Demanding of Sheriff Walker if there is a connection with the earlier investigation, he is at first indifferent and unhelpful then hostile – Lily’s disappearance at Lake Elrod never solved, could Charlie herself have staged this new abduction to draw attention, raise the profile of her still missing daughter by tying it with a higher profile case?

Elrod a small town of traditional values, Charlie is far from Miss Popularity, living openly with her girlfriend Angela, and only one person seems interested in her side of the story, reporter Amy, equally an outsider with the colour of her skin clashing with the Confederate flag, but for now their goals align, one wanting a story and the other closure, but both needing the truth no matter where it leads them.
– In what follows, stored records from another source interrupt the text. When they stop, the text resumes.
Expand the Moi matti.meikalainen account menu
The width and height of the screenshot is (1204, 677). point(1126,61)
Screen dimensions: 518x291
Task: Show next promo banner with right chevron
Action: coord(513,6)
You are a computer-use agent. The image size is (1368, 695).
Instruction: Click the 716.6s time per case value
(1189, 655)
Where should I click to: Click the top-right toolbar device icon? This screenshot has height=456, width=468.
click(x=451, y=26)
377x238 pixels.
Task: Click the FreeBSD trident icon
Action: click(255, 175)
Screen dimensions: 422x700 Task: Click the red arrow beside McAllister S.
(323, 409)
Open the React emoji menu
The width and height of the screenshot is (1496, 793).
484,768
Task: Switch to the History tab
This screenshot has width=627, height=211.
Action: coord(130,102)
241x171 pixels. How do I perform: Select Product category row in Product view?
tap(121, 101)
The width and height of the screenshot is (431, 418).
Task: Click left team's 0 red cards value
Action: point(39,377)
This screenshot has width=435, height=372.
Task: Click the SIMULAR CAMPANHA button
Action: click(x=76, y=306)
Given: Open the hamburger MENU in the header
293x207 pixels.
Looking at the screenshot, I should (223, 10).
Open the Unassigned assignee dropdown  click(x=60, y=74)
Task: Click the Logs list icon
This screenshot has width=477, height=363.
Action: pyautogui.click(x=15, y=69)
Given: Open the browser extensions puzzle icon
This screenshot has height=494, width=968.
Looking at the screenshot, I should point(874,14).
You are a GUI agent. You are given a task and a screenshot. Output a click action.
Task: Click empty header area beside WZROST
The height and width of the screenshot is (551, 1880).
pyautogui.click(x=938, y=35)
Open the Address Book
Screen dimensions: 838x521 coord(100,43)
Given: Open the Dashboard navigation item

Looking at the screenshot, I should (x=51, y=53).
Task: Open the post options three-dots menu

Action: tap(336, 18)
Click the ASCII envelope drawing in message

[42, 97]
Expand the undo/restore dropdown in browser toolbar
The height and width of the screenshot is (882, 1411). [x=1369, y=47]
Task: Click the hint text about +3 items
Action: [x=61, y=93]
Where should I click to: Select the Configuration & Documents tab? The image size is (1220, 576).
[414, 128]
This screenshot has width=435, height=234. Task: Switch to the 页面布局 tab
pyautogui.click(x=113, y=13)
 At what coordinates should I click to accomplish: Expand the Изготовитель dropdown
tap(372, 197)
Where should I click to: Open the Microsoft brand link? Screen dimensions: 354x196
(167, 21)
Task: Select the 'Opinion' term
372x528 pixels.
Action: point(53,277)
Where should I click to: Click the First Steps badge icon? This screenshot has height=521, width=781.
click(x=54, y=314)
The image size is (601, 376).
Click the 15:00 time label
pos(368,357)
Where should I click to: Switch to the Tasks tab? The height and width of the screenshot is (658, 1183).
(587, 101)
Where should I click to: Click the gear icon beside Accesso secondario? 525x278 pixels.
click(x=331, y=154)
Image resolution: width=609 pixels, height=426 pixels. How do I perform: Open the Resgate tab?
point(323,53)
A hazy maelstrom of the things that happened and wishes that might have been a happier ending, Charlie’s nightmares and hopes mixed together in another cocktail of late night oblivion, Disappearance at Lake Elrod (originally Through the Glass Darkly) is directed by Lauren Nash from a script co-written with Susan Graham, starring one-time competitor in the Miss Twin Peaks pageant Robyn Lively as Charlie, distraught and distrustful but determined.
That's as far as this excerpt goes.